The forest sector comprises forest management activities (such as tree planting; forest protection from fire, disease and insects; and harvesting) and forest products manufacturing industries (including paper and wood products manufacturing). In Canada, managers of these activities are obliged to consider the protection of ecosystem conditions, including those for water.
- Forest management activities use little water. Nevertheless, some forest management activities, such as the construction of forest access roads and tree harvesting, may affect aquatic ecosystems. These effects can be positive if the activity is done responsibly, but they can be negative if forest managers do not adhere to guidelines and regulations. Recognizing this, forest managers have improved forestry practices to minimize the negative impacts of forest management activities on the ecosystem and to enhance the positive impacts that forest management can have on ecosystems.
- The structure of the forest cover has an important effect on characteristics of the associated water ecosystem. Forests are living systems and are constantly changing. As a result, they will have different interactions with aquatic ecosystems over time.
- Forest structure is changed by natural disturbances caused by pest or disease outbreaks and forest fires. These disturbances could result in negative impacts to the aquatic ecosystem (these impacts tend to be temporary). Where possible, forest managers use various techniques to minimize the negative impacts associated with these natural occurrences. For example, creating forests on non-forested areas by tree planting can create positive impacts on water ecosystems.
- Forest managers use pesticides to control insect infestations and for vegetation management to enhance the survival and growth of planted trees. Strict guidelines and regulations control the type, concentration and distance to water bodies of pesticides applied in forest management.
- Tree harvesting, while creating significant economic benefits for Canada, also changes the structure of the forest. An important consideration in all forest harvesting is its potential effects on water quality, and the activity is restricted where it could create negative effects on the water ecosystem. Tree harvesting and the associated need for access-road construction on crown land are planned and carried out to ensure that negative impacts to aquatic ecosystems are avoided or minimized.
- Among all forest management activities, forest access roads have the most potential to create negative impacts on forest water ecosystems – through the interruption of groundwater flow patterns, soil erosion and stream sedimentation. Therefore, planning the location, construction and maintenance of forest access roads is one of the most important priorities among water management issues in forest management.
- Innovative practices and policies that minimize the impact of forest access roads have been developed. In addition, strict regulations at the provincial and territorial levels mitigate many of the negative impacts of road construction and maintenance.
- The negative impacts on water ecosystems from forest access roads, however, are overshadowed by those from other land-use changes, such as other industrial developments and urbanization.
Forest products manufacturing
- The manufacturing industries of the forest sector accounted for 6 percent of gross water use in Canada in 2005. This water is used in processing activities that have low overall consumption.
- Gross water use, water use intensity (water use per unit of production) and water withdrawals by forest products manufacturing have declined substantially since the 1980s.

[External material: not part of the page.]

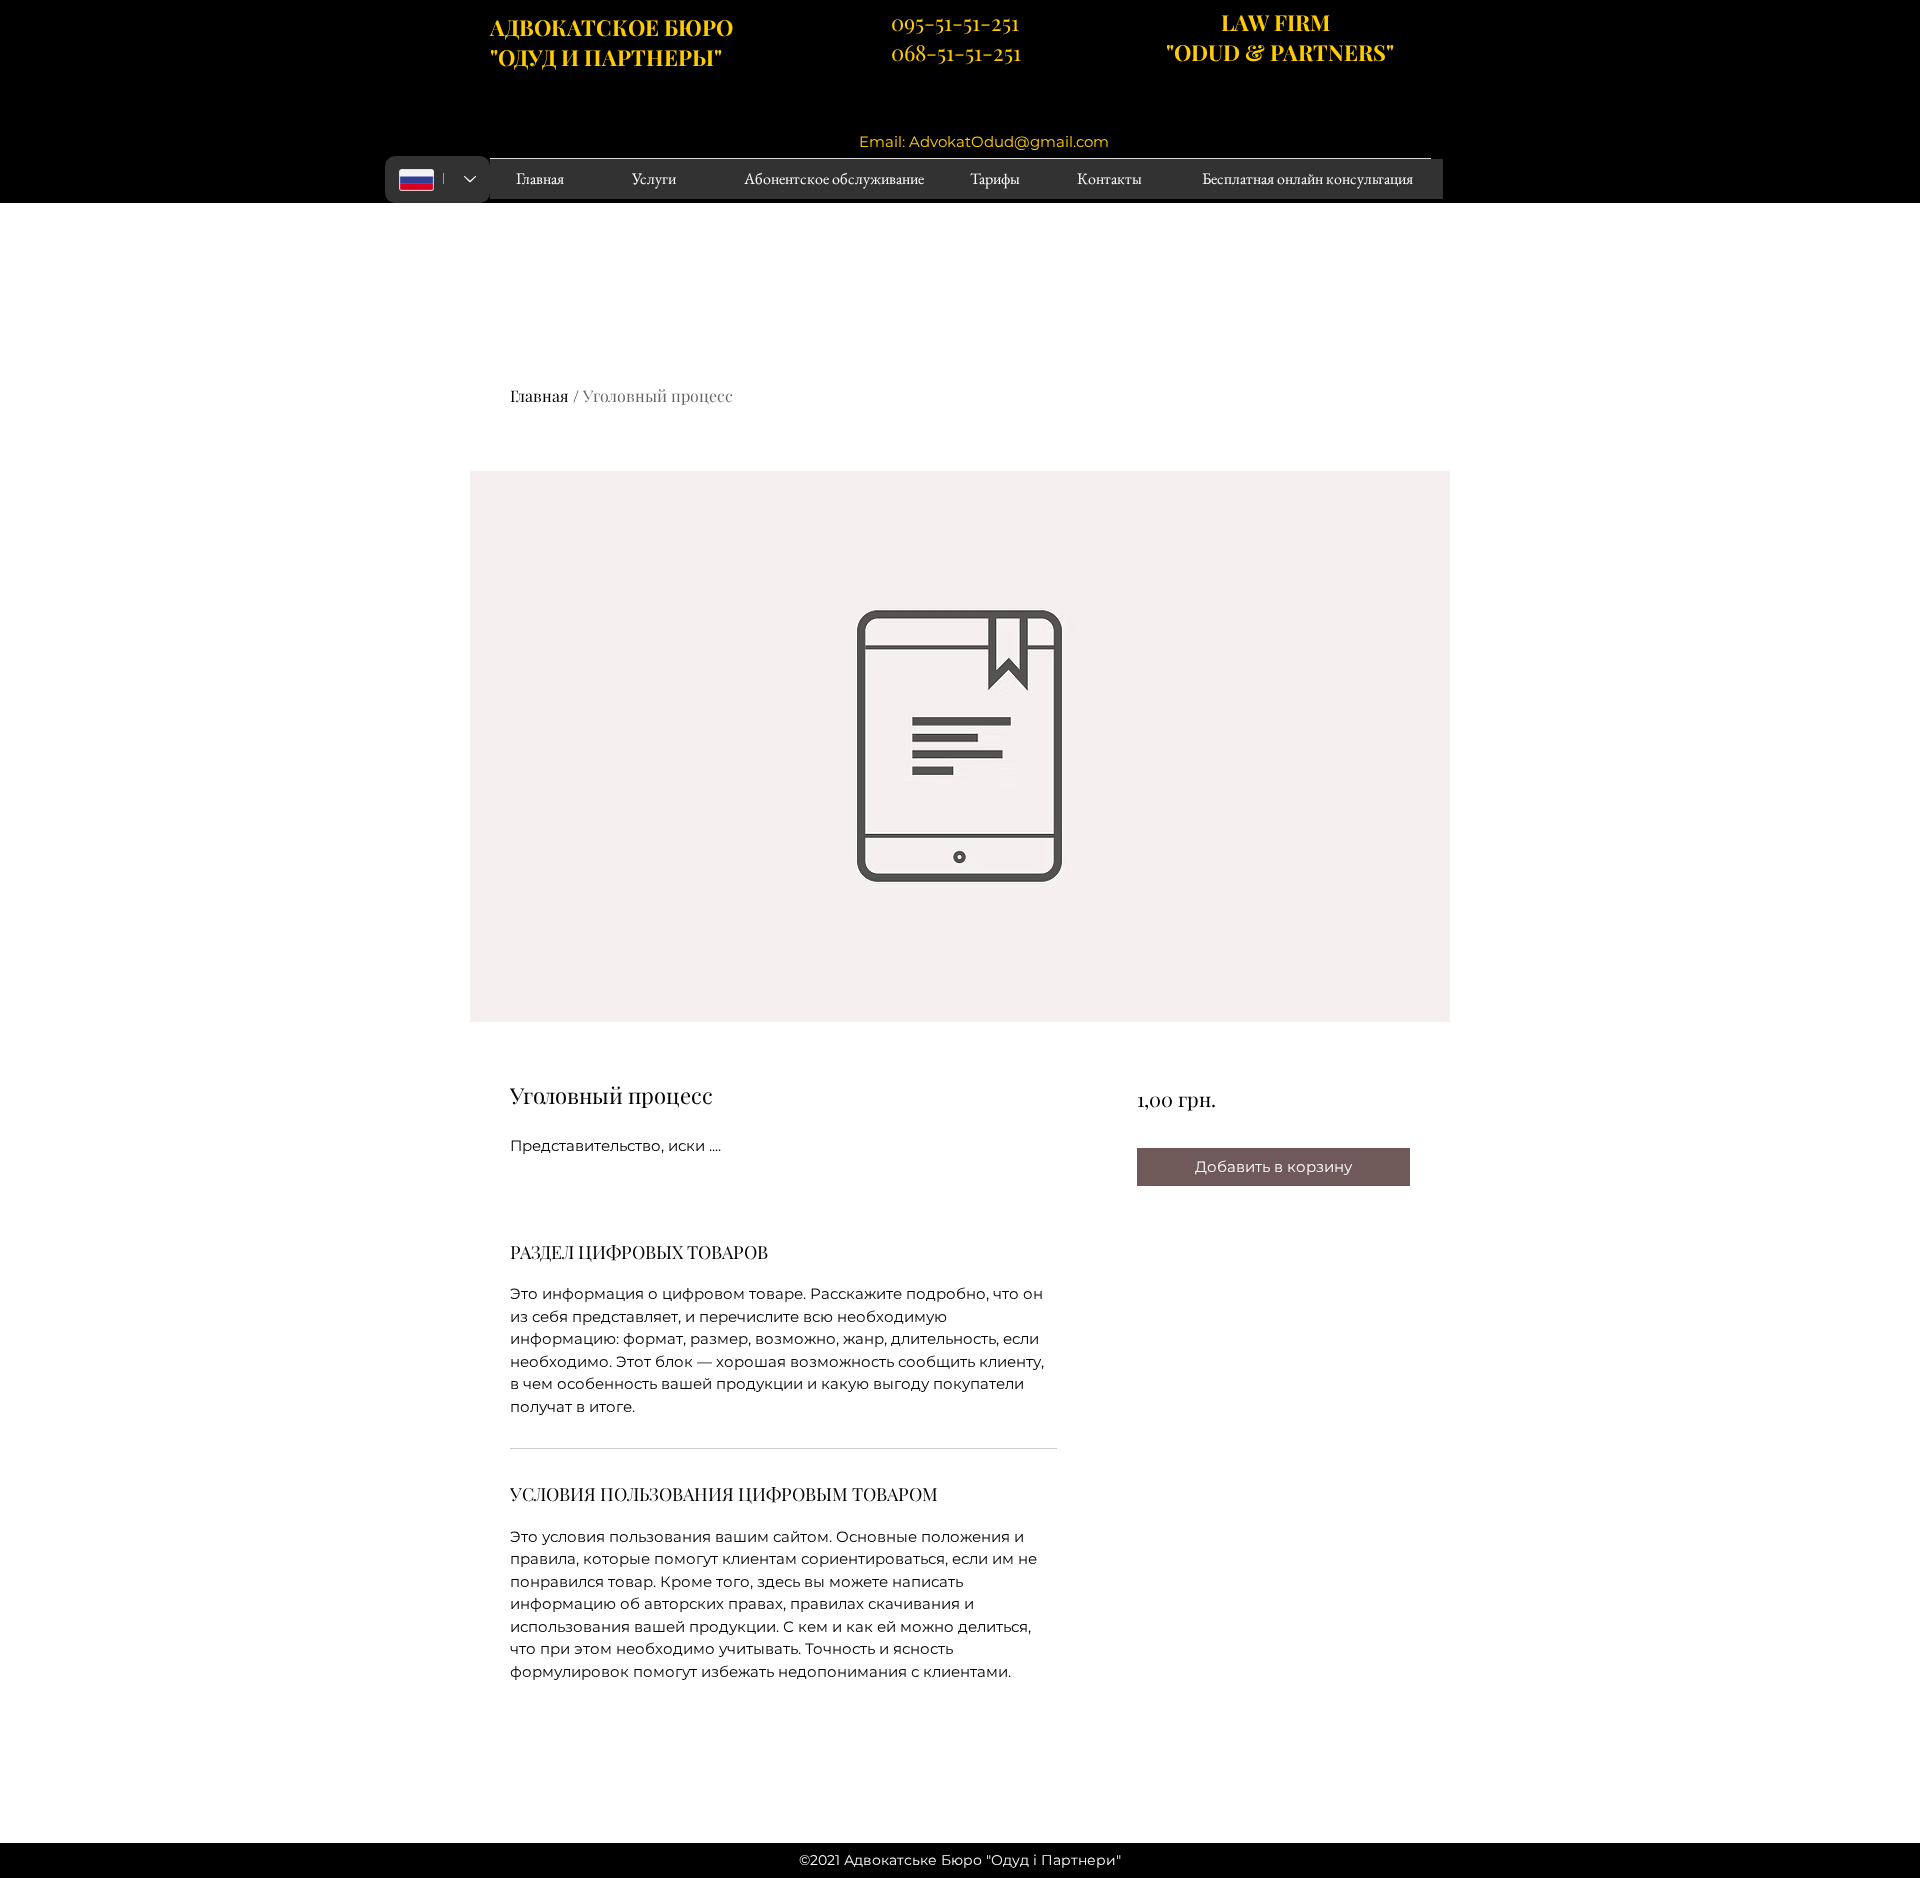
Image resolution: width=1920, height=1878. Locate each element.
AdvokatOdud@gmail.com (1009, 141)
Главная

Sources: Environment Canada and Statistics Canada water use surveys
Eutrophication is a natural process that, over geological time, can turn a lake into a bog and eventually into land. But today, in many places, this process is accelerated by high concentrations of phosphorus and nitrogen that enrich the water with nutrients, causing aquatic plants to grow quickly. As the plant growth explodes, it chokes off the oxygen supply normally shared with other organisms living in the water. When the plants die, their decomposition uses up even more oxygen. As a result, fish die and bacterial activity decreases.
*Numbers may not sum to 100 due to rounding.
- Some of the main concerns about wastewater from forest products manufacturing operations include chronic toxicity to aquatic organisms and eutrophication (see sidebar). The industry has invested a significant amount of effort to prevent effluent from negatively impacting aquatic ecosystems and to ensure that strategies are tailored to local environments.
- Today, the Canadian pulp and paper industry has established itself as a world leader in elemental chlorine-free pulping. This process minimizes the release of dangerous organochlorine chemicals into the environment.
- Forest sector manufacturers accounted for 12 percent of industrial contaminant releases to Canadian waters in 2003. However, those releases take ecosystem capacity into account and are monitored and regulated to minimize negative effects.
- Canada’s Pulp and Paper Effluent Regulations have significantly improved effluent quality over the past 36 years. The Regulations are continually reviewed and updated to keep pace with emerging science and technology innovations.
- The forest products manufacturing industries spent $508 million on freshwater withdrawal, recirculation and treatment in 2005 (a major increase since 1996), or $0.142 per cubic metre of gross water use (approximately double the rate paid in 1996).
- In response to the challenges associated with effluent discharges, more than half of water-related spending in 2005 was devoted to water treatment technologies and processes that decrease the industry’s impact on water quality.
Total: $508 million
- There have also been concerted efforts to decrease the industry’s water use per unit of production. As one example, scientists at CanmetENERGY in Varennes, Quebec, have demonstrated that even efficient pulp and paper mills can significantly reduce their energy and water use by optimizing production processes. The cost savings associated with these efficiencies can often pay for the required technology investments in a relatively short period.